Le ministère de l'Environnement, de la Lutte contre les changements climatiques, de la Faune et des Parcs en a fait l’annonce aujourd’hui, soulignant que cette réforme vise à renforcer l'effet dissuasif des amendes et à inciter les organisations concernées à investir davantage dans la prévention des risques et la réduction de leurs impacts sur l'environnement.
Les nouvelles dispositions législatives prévoient une multiplication par dix des amendes minimales pour plusieurs catégories d'infractions. Ainsi, une entreprise qui ne respecte pas une condition inscrite à son autorisation ministérielle pourra désormais être sanctionnée d'une amende minimale de 75 000 $, comparativement à 7 500 $ auparavant.

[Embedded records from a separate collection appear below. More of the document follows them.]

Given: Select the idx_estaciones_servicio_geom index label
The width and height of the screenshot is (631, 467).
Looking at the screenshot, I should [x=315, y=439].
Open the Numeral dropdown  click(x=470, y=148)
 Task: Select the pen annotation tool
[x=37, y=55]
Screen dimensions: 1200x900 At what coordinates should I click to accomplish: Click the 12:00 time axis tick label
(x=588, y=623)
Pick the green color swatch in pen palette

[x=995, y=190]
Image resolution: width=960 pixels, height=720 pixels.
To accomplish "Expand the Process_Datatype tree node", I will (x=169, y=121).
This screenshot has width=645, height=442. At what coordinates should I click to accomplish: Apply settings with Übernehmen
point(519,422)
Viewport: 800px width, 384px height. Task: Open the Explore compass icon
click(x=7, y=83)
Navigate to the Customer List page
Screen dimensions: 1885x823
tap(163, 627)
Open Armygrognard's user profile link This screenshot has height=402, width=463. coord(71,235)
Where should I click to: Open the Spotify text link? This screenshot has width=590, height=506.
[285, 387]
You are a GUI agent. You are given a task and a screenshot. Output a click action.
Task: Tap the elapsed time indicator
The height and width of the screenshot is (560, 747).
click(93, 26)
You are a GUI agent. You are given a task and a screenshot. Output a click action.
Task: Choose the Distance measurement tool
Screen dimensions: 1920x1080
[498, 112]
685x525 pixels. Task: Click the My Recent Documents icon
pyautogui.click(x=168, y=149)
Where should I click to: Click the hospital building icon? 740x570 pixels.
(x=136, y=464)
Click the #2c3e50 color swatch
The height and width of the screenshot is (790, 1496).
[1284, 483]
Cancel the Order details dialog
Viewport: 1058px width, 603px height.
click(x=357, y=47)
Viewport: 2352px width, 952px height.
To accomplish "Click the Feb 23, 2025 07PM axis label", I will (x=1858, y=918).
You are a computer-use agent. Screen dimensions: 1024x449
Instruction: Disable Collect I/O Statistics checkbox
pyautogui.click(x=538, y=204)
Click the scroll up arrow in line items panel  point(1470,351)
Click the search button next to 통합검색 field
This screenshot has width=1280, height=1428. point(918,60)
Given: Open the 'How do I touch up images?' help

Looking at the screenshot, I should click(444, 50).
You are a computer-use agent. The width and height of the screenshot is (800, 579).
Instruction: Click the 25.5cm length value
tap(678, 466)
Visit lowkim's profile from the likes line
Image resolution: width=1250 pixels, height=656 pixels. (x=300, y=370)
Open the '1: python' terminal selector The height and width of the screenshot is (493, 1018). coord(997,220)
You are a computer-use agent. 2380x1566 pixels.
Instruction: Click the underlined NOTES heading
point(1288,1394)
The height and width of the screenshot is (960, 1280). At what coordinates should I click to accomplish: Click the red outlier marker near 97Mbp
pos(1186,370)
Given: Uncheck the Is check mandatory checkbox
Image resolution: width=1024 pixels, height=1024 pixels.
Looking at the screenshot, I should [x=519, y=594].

La réalisation d'une activité sans autorisation ministérielle verra quant à elle l'amende minimale passer de 15 000 $ à 150 000 $, tandis que le rejet d'un contaminant dans l'environnement pourra entraîner une sanction minimale de 300 000 $, contre 30 000 $ actuellement. Selon le gouvernement du Québec, cette hausse des pénalités permettra de mieux refléter les risques associés à certaines activités industrielles ainsi que leurs impacts potentiels sur l'environnement.
La mesure cible toutefois un nombre limité de secteurs jugés particulièrement à risque. Parmi les industries visées figurent notamment la filière des batteries et les raffineries de pétrole. S'ajoutent plusieurs secteurs assujettis au Programme de réduction des rejets industriels, dont les pâtes et papiers, l'industrie minière, les alumineries, les fonderies, les cimenteries, la sidérurgie, la production de chaux ainsi que la fabrication d'engrais chimiques, d'explosifs, de pneus et de verre. Le gouvernement précise que seules les entreprises dont les activités sont inscrites sur cette liste seront touchées par la modification législative.